Video inpainting, which aims to fill missing regions with visually coherent content, has emerged as a crucial technique for creative applications such as editing. While existing approaches achieve either visual consistency or text-guided generation, they often struggle to balance between coherence and creative diversity. In this work, we introduce VideoRepainter, a two-stage framework that first allows users to inpaint a keyframe using established image-level techniques, and then propagates the corresponding change to other frames. Our approach can leverage state-of-the-art image diffusion models for keyframe manipulation, thereby easing the burden of the video-inpainting process. To this end, we integrate an image-to-video model with a symmetric condition mechanism to address ambiguity caused by direct mask downsampling. We further explore efficient strategies for mask synthesis and parameter tuning to reduce costs in data processing and model training. Evaluations demonstrate our method achieves superior results in both visual fidelity and content diversity compared to existing approaches, providing a practical solution for creative video manipulation.
We start with the observation that video inpainting can be formulated as a conditional generation task, where the model synthesizes content based on partially observed pixels. This formulation closely aligns with image-to-video (I2V) generation, where synthesis is conditioned on the initial frame.
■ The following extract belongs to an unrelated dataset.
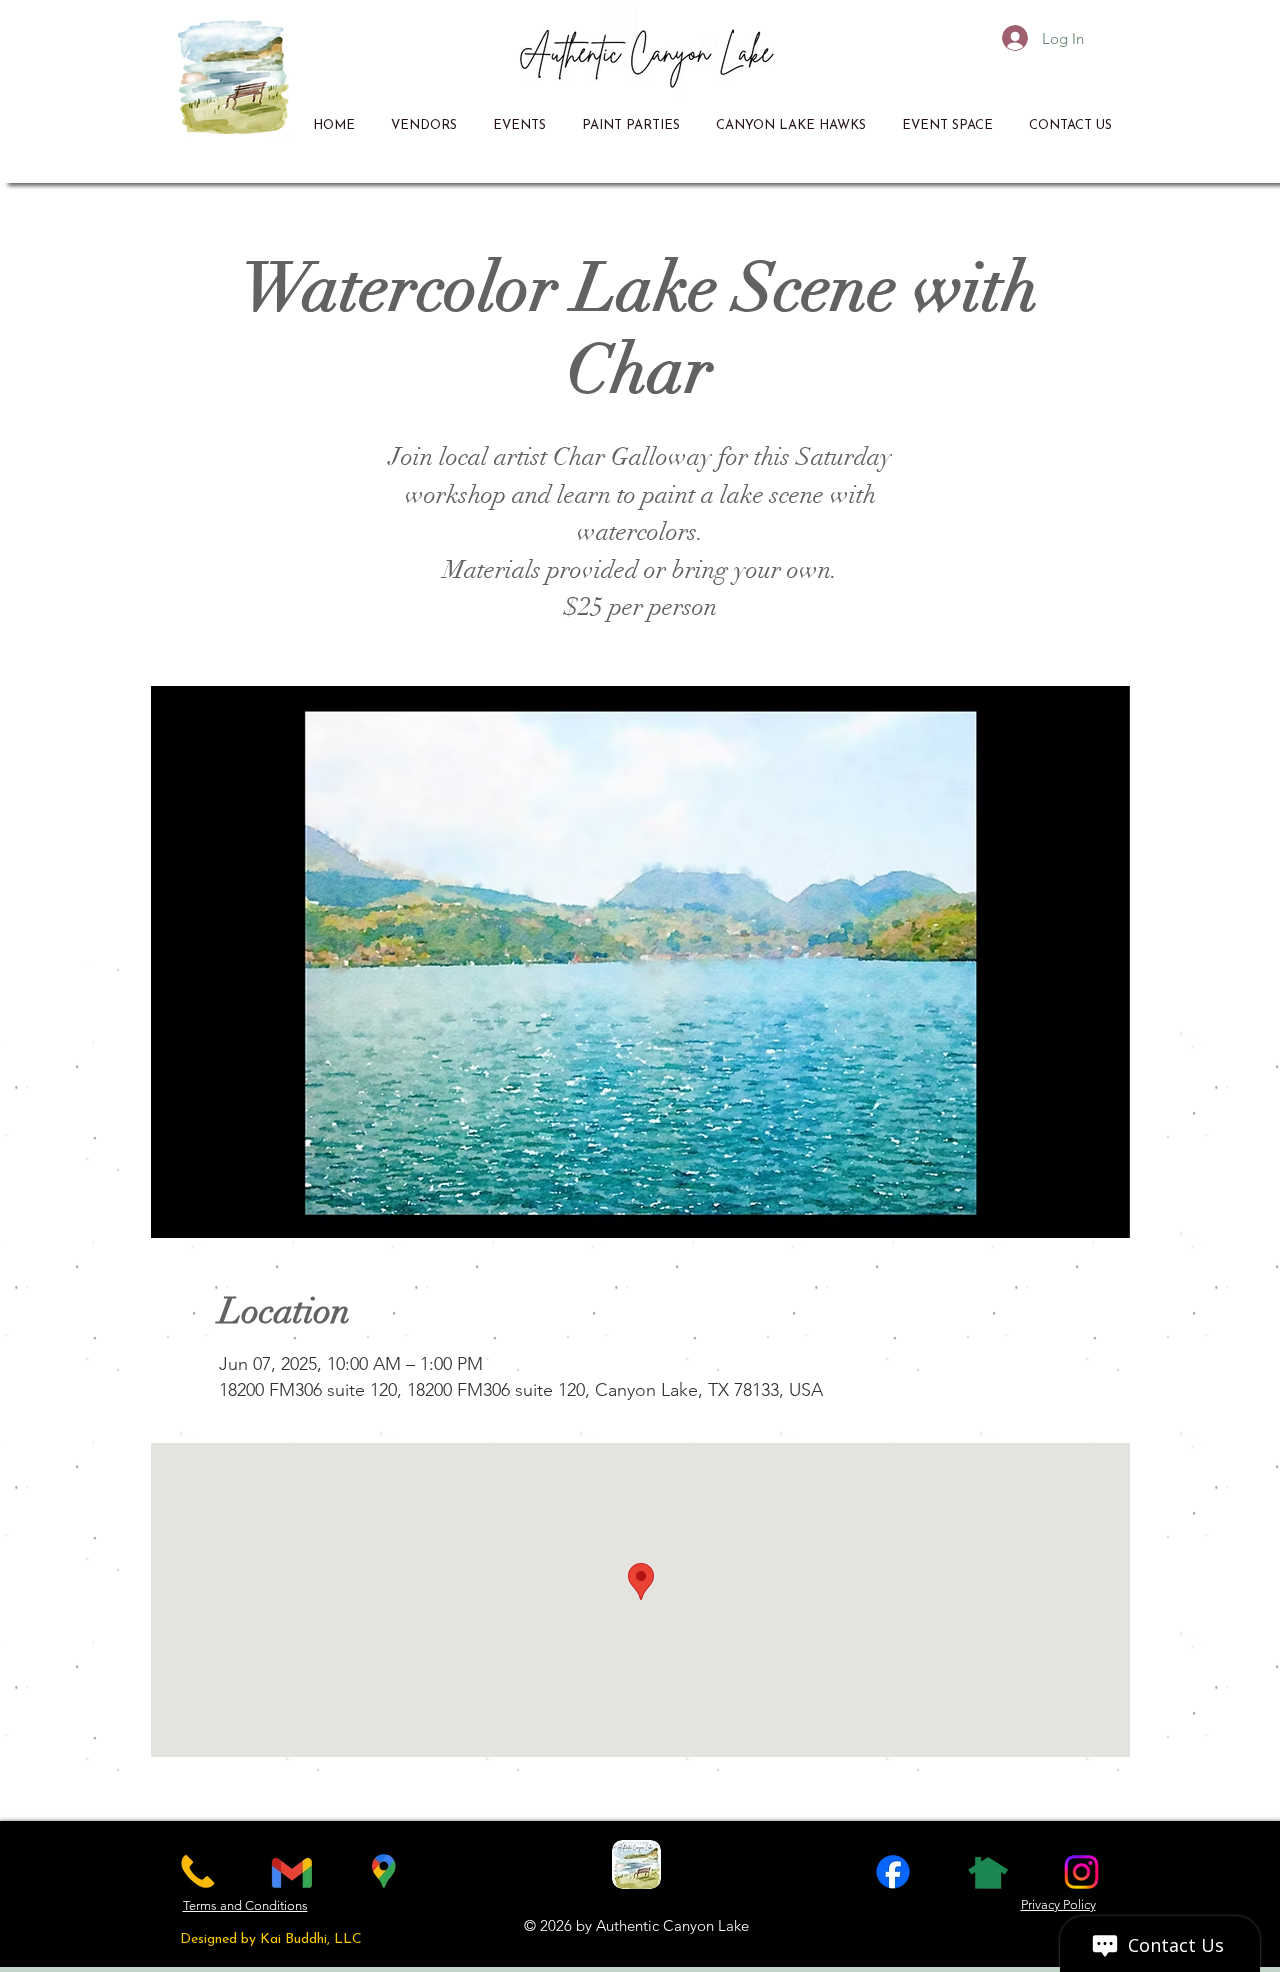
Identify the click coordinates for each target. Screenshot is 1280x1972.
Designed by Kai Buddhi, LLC (271, 1939)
Given this structural similarity and shared underlying requirements, we opt to leverage pretrained I2V priors for video inpainting through efficient model repurposing, substantially reducing computational and data requirements compared to training from scratch.
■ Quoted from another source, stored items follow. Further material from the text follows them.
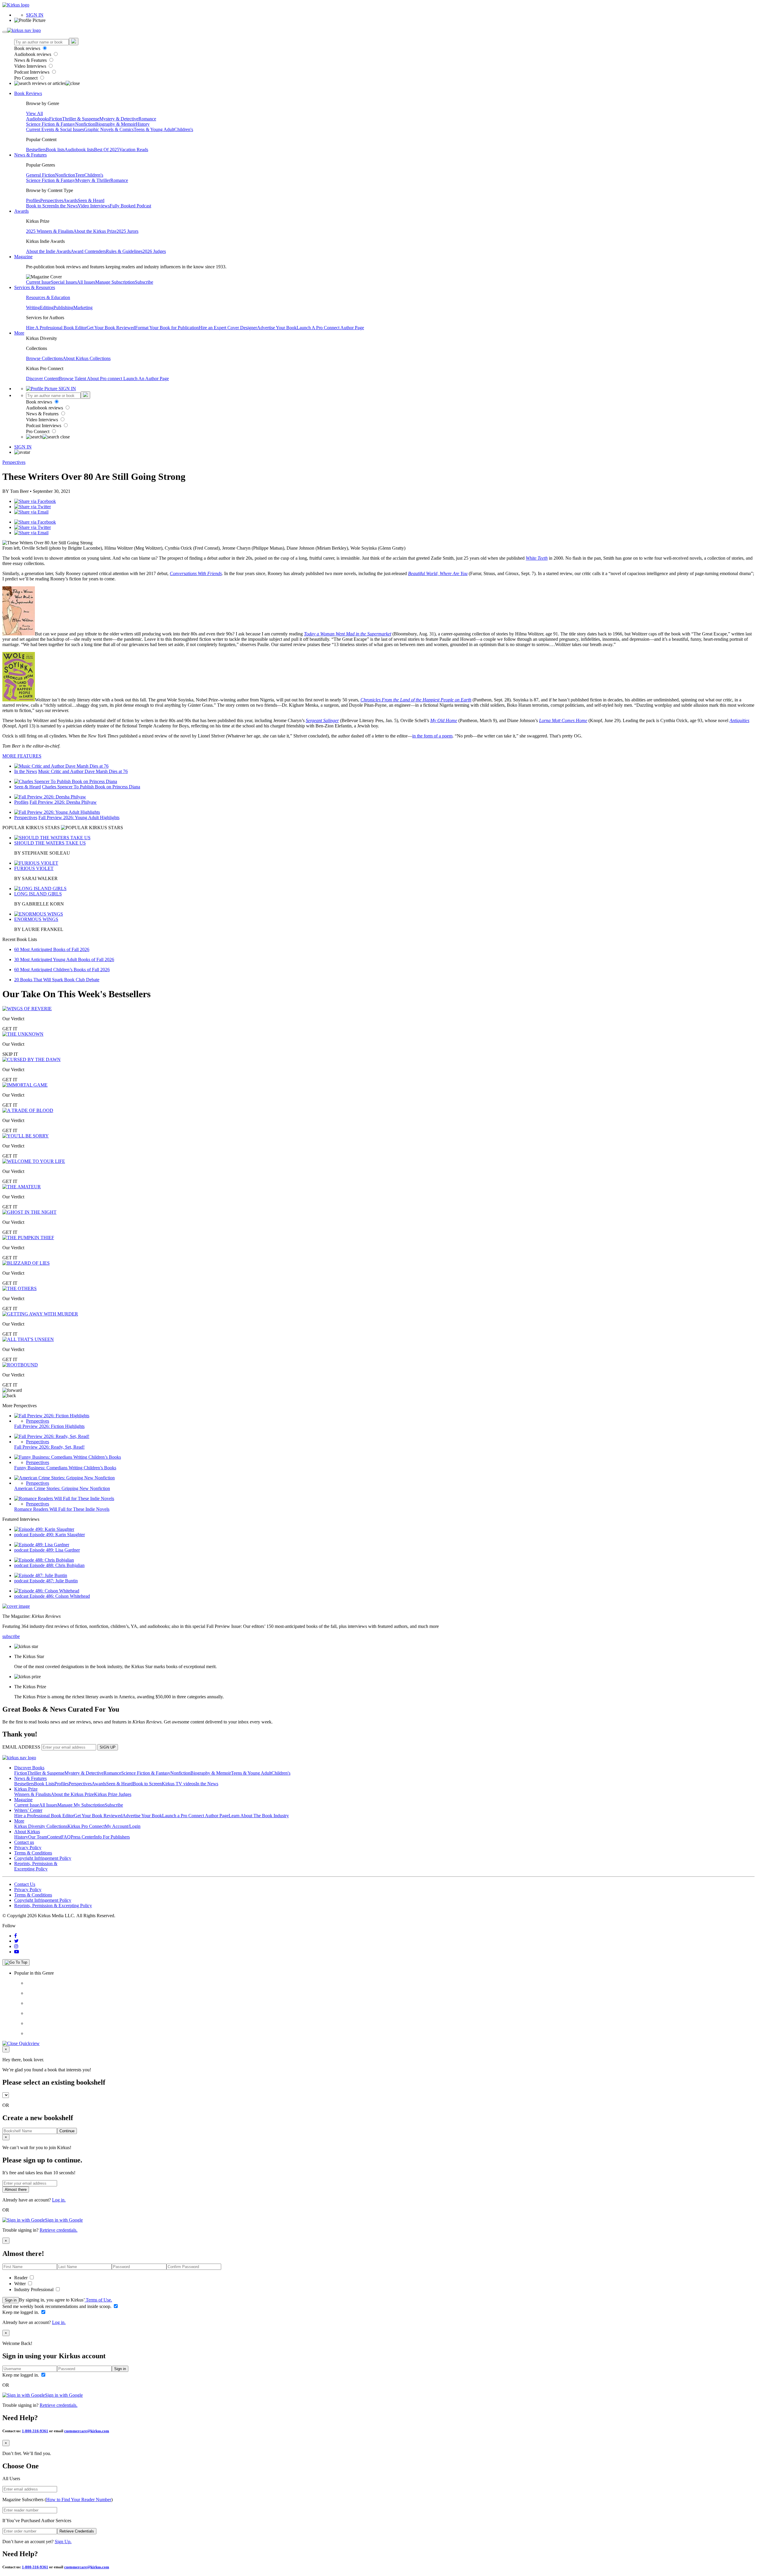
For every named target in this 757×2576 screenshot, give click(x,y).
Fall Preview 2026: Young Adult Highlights (78, 817)
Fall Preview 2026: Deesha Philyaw (63, 802)
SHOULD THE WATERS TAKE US (50, 842)
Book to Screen (40, 205)
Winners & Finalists (32, 1794)
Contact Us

To address the mask ambiguity caused by the resolution downsampling in Latent Diffusion Model (LDM), we propose symmetric mask encoding. Our approach encodes two variants of the masked image through the VAE, one with black-filled mask regions and another with white-filled regions, and concatenates both encoded latents as UNet conditions. This enables precise pixel classification: identical values across variants indicate unmasked regions, while differences denote masked areas. Moreover, this design maintains compatibility with the VAE latent space and thus facilitates model repurposing.